Affordable housing has taken center stage in California’s congressional elections in recent months, which has non-governmental agencies seeking funds and working with the private sector to alleviate the Golden State’s deepening housing crisis. As of October 2015, San Francisco had the highest rents of any major city in the country. In June 2017, housing prices in Los Angeles reached a peak. Adding to the tension, a report by UCLA Anderson Schoolf of Management has forecast that the situation is not likely to improve any time soon.
In the Tenderloin, a neighborhood in downtown San Francisco, median household income is $22,000 while median house prices are $998 per square foot for ownership and $3,500 per month for rentals. Many residents are among San Francisco’s youngest, with at least 3,000 children living in the Tenderloin. In large part, the families of these children moved there to secure more affordable housing, and some 80 percent of 15,800 apartments are either rent-controlled or locked-in at below-market rates, according to the San Francisco Business Times. But that housing supply doesn’t quite meet residents’ needs.

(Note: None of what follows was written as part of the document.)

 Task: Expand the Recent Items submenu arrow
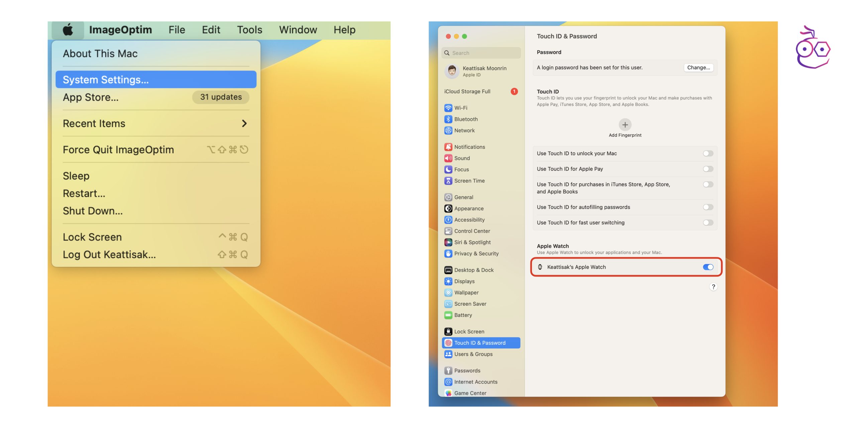coord(244,124)
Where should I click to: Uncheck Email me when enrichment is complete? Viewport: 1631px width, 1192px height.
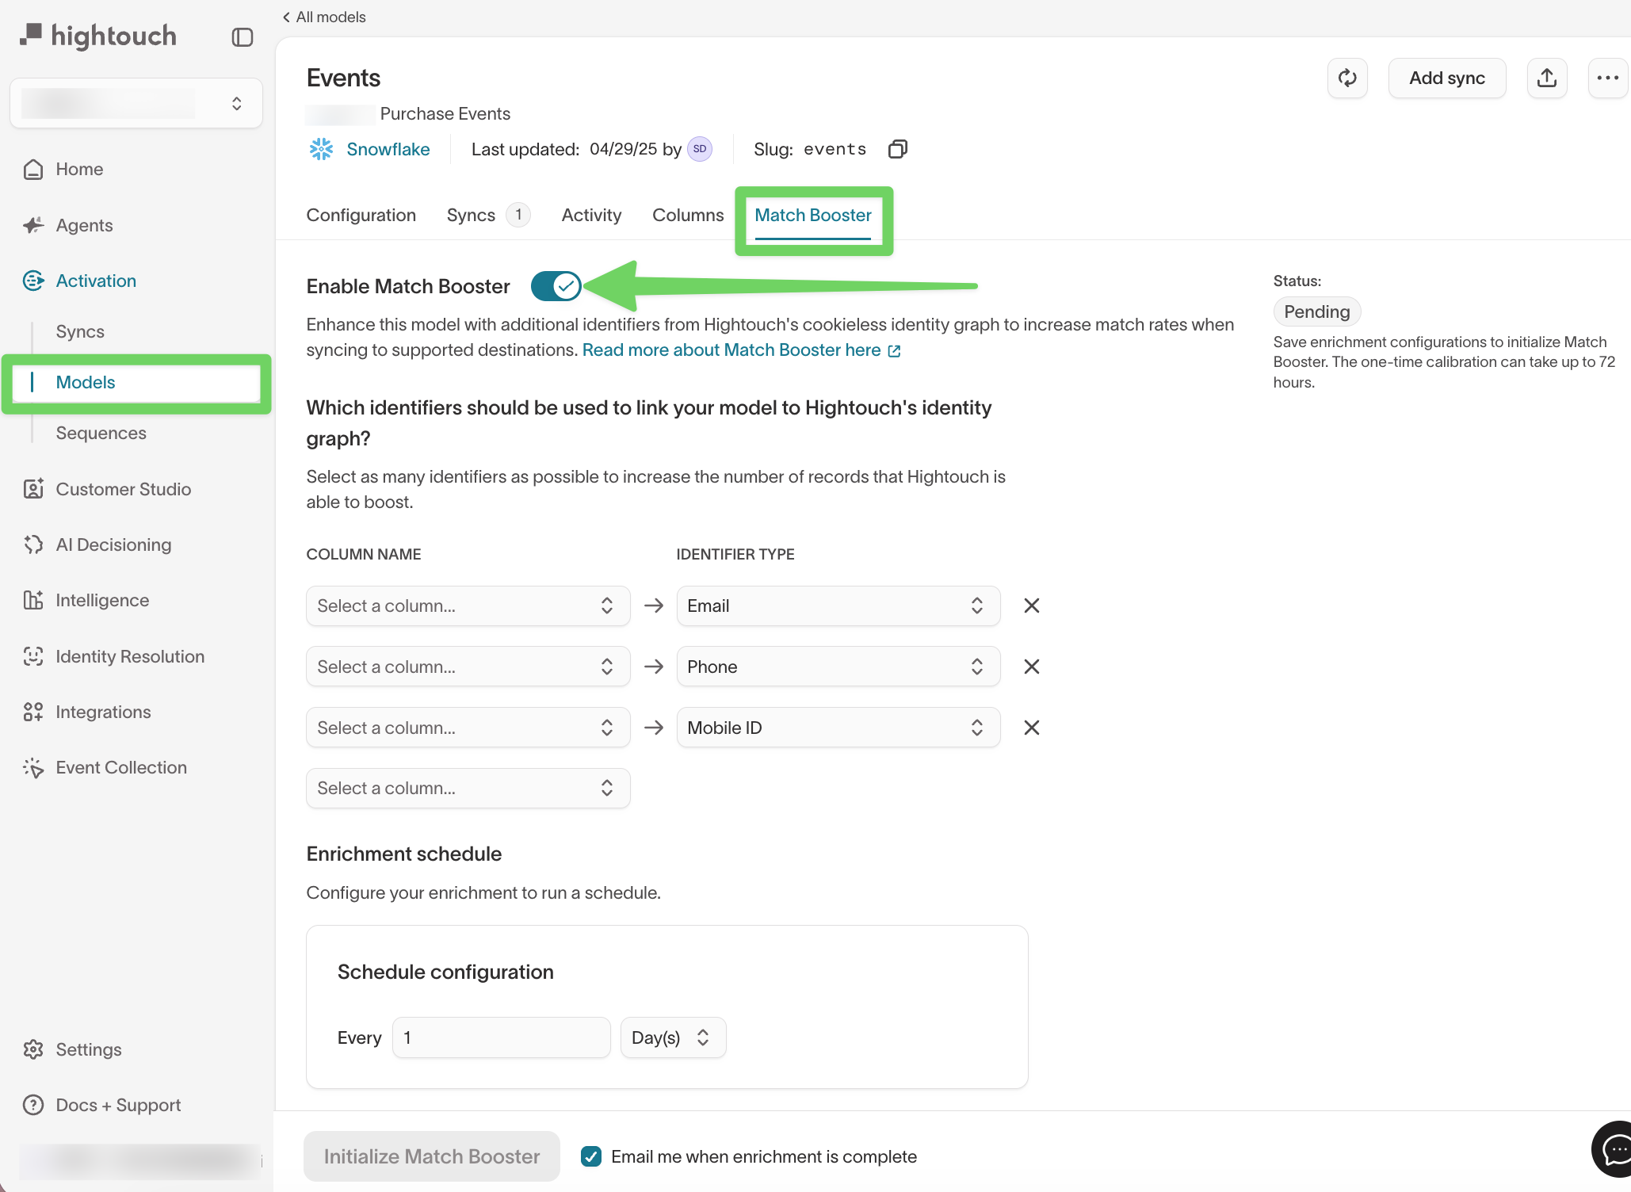591,1156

More than three decades ago, nonprofits like Tenderloin Neighborhood Development Corporation (TNDC) and Mercy Housing – along with San Francisco’s municipality – began buying up buildings in the Tenderloin to preserve their affordability. They also worked things out with investors using Low Income Housing Tax Credits to acquire buildings in the neighborhood and maintain them as affordable housing.
Today, the nonprofit owns and manages about 3,500 housing units in San Francisco, with 90 percent of their tenants making less than 30 percent of San Francisco’s area median income – which is currently $34,600 for a family of four. TNDC has been looking for a property to dedicate to families struggling to find a house that won’t suck their income since 2007.
In August, the nonprofit finally got its hands on a plot to house their Eddy & Taylor Family Apartments, an 8-story building comprising 113 units located on an underdeveloped side of Tenderloin. The site was being used as a parking lot, two blocks from a regional commuter train stop. All units are guaranteed to be priced below-market rents, while 60 percent will be two- or three-bedroom units and 30 percent will be dedicated for families coming out of the shelter system. The last five units will be dedicated to people with developmental disabilities due to mental or physical impairments. The nonprofit is yet to sign up a full-service grocer for the ground floor.
Although TNDC’s initial plan was to develop a 157-unit building, because of underfunding, the nonprofit diverted its plans. Instead, TNDC got an $11.7 million deferred loan from California’s cap and trade program, which was structured to set aside 20 percent of the state’s proceeds under the program for affordable housing. A deferred loan doesn’t require any payments until the loan term is up or it’s paid off early. The construction is scheduled to take two years.
Elsewhere in California – the center of the nation’s film and television industry – The Los Angeles County Metropolitan Transportation Authority is working to combat the city’s housing crisis. The Authority has promised that it will help developers and contractors build houses along bus and transit lines, with the aim of combatting gentrification and displacement. A total of $9 million is in the earmarking for a loan program to encourage affordable housing near stations. The loan will go toward the preservation of existing affordable housing and help to build around 1,800 new units.
“It’s a loan not a subsidy, so it’s leveraging existing dollars, and affordable housing near transit is one of the best ways to ensure that nearby development actually generates ridership,” says Ethan Elkind, director of the climate change and business program at UCLA. However, he says state and city laws will probably not be flexible enough for a project like this.